Main reason for this routine is to allow Perl's test suite to check
that operations have left strings in a consistent state. You most
-probably want to use utf8::is_utf8() instead.
+probably want to use C<utf8::is_utf8()> instead.
=back
C<utf8::encode> is like C<utf8::upgrade>, but the UTF8 flag is
-cleared. See L<perlunicode> for more on the UTF8 flag and the C API
-functions C<sv_utf8_upgrade>, C<sv_utf8_downgrade>, C<sv_utf8_encode>,
-and C<sv_utf8_decode>, which are wrapped by the Perl functions
+cleared.

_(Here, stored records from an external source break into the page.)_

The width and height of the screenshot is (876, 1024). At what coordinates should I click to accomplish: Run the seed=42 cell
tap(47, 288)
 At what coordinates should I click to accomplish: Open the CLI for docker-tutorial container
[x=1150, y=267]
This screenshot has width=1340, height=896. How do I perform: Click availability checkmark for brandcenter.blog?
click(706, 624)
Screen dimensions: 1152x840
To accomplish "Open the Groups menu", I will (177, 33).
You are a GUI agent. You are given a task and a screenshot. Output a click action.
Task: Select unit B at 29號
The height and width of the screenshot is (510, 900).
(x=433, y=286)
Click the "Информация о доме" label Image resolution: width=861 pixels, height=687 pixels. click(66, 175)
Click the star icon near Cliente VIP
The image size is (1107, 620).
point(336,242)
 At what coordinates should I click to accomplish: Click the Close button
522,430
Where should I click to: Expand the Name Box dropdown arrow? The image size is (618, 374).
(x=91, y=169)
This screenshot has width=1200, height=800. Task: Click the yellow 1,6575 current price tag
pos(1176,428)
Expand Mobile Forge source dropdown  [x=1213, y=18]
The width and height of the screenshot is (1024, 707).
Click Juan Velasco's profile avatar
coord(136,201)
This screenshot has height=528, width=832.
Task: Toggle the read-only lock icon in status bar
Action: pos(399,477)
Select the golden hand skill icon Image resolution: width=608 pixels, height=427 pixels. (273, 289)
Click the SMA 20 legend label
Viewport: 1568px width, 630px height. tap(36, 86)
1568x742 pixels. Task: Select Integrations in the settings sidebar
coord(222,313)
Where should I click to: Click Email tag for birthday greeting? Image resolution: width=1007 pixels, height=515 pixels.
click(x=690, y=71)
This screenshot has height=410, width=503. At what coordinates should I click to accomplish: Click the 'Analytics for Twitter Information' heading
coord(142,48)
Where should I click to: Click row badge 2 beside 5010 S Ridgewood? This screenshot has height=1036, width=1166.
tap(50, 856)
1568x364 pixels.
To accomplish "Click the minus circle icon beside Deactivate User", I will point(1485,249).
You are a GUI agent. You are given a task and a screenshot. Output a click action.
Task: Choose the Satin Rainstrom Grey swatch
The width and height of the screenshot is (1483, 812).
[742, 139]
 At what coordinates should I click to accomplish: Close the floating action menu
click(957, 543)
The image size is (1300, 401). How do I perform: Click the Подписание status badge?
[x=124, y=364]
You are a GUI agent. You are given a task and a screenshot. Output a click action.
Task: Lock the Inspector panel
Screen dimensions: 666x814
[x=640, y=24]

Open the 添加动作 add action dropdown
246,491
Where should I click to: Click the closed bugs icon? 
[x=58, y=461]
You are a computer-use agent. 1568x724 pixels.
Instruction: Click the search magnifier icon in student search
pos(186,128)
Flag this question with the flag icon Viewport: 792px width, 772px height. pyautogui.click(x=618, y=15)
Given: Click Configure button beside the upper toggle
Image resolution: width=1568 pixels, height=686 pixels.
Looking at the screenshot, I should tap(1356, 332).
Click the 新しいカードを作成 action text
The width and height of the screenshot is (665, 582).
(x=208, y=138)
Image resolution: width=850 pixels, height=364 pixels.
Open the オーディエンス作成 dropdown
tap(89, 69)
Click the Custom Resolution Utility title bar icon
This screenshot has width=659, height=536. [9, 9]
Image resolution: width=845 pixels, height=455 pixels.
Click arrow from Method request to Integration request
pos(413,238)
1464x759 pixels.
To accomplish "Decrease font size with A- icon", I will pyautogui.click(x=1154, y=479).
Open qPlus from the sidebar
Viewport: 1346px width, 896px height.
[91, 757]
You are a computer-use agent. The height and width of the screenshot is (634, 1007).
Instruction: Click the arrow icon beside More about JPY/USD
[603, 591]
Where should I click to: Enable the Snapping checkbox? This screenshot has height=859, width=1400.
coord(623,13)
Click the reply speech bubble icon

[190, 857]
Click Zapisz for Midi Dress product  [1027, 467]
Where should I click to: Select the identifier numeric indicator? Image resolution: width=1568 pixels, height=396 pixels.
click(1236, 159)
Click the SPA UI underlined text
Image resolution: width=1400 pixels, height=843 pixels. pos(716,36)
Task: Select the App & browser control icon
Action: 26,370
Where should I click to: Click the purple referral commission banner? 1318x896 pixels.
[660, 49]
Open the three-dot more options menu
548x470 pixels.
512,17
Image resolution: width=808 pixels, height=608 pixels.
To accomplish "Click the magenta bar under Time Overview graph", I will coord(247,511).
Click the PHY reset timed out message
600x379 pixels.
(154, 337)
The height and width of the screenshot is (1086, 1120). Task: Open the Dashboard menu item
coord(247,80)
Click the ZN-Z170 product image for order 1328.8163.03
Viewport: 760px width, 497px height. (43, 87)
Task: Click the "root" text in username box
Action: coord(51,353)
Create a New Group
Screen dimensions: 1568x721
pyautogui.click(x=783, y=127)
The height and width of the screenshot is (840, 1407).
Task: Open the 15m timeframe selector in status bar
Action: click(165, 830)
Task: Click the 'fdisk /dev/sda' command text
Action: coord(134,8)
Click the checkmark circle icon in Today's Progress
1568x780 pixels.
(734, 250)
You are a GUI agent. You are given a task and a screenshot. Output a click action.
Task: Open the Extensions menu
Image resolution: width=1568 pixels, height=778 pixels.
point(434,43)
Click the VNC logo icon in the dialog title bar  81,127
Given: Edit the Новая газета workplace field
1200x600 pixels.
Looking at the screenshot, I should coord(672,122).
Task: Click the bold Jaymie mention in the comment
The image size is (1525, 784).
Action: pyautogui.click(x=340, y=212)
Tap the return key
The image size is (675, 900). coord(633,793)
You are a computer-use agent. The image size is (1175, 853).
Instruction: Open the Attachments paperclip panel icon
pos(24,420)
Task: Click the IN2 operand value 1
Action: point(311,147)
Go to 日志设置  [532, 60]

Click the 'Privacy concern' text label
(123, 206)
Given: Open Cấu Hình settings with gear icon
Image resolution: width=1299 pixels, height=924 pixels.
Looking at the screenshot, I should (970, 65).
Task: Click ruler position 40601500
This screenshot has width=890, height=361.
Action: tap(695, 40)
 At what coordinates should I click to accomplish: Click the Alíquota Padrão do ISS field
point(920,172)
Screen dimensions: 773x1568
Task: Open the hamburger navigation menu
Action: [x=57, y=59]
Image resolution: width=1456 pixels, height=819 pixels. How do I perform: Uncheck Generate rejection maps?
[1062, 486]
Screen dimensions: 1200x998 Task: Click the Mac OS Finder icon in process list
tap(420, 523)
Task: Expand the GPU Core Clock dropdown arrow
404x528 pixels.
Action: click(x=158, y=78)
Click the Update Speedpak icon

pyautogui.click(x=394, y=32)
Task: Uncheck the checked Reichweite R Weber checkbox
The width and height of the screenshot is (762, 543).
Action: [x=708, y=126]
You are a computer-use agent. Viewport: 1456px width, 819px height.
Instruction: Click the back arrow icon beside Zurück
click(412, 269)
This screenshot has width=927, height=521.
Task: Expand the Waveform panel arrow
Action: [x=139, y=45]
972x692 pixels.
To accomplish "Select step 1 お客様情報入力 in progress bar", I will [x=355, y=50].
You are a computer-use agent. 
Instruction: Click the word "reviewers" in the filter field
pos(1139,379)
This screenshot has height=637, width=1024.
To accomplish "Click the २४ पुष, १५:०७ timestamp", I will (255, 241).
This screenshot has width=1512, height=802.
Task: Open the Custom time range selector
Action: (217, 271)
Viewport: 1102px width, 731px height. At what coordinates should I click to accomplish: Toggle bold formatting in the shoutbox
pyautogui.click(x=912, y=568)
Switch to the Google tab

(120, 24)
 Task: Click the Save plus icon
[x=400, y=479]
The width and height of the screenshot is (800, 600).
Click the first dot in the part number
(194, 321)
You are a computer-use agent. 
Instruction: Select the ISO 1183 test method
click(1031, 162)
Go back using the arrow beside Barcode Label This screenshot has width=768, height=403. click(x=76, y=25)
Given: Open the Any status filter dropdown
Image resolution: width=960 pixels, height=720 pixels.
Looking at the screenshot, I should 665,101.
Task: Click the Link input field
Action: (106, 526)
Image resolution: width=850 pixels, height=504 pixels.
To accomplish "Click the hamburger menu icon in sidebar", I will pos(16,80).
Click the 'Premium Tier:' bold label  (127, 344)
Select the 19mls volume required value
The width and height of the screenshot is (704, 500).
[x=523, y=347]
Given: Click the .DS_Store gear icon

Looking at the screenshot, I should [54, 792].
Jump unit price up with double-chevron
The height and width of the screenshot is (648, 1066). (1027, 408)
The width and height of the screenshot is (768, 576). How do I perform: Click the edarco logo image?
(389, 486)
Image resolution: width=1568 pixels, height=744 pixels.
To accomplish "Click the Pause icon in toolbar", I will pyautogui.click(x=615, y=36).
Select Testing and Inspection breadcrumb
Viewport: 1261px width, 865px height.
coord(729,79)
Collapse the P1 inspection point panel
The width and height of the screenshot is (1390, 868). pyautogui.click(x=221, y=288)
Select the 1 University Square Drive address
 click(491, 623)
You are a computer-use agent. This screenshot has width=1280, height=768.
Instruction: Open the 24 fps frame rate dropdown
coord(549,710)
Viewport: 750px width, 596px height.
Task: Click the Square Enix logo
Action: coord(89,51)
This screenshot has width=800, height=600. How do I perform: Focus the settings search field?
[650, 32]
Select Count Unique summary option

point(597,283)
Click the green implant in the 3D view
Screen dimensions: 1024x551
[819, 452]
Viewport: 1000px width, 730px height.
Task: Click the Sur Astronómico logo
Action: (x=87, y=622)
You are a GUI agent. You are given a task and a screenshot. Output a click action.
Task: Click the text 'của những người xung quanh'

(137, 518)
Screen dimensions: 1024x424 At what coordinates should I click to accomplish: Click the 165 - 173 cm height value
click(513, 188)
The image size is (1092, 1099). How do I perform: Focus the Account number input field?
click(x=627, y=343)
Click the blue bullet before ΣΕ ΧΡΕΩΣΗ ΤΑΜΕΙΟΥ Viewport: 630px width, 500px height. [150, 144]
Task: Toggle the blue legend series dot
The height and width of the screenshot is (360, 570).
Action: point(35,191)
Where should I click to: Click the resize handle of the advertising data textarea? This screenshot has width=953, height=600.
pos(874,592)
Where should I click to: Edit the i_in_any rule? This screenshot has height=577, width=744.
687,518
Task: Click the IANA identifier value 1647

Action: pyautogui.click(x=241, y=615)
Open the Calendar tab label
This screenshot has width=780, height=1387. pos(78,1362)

See L<perlunicode>, and the C API
+functions C<L<sv_utf8_upgrade|perlapi/sv_utf8_upgrade>>,
+C<L<perlapi/sv_utf8_downgrade>>, C<L<perlapi/sv_utf8_encode>>,
+and C<L<perlapi/sv_utf8_decode>>, which are wrapped by the Perl functions
C<utf8::upgrade>, C<utf8::downgrade>, C<utf8::encode> and
-C<utf8::decode>. Also, the functions utf8::is_utf8, utf8::valid,
-utf8::encode, utf8::decode, utf8::upgrade, and utf8::downgrade are
+C<utf8::decode>. Also, the functions C<utf8::is_utf8>, C<utf8::valid>,
+C<utf8::encode>, C<utf8::decode>, C<utf8::upgrade>, and C<utf8::downgrade> are
actually internal, and thus always available, without a C<require utf8>
statement.
=head1 BUGS
-One can have Unicode in identifier names, but not in package/class or
-subroutine names. While some limited functionality towards this does
-exist as of Perl 5.8.0, that is more accidental than designed; use of
-Unicode for the said purposes is unsupported.
-
-One reason of this unfinishedness is its (currently) inherent
-unportability: since both package names and subroutine names may need
-to be mapped to file and directory names, the Unicode capability of
-the filesystem becomes important-- and there unfortunately aren't
-portable answers.
+Some filesystems may not support UTF-8 file names, or they may be supported
+incompatibly with Perl. Therefore UTF-8 names that are visible to the
+filesystem, such as module names may not work.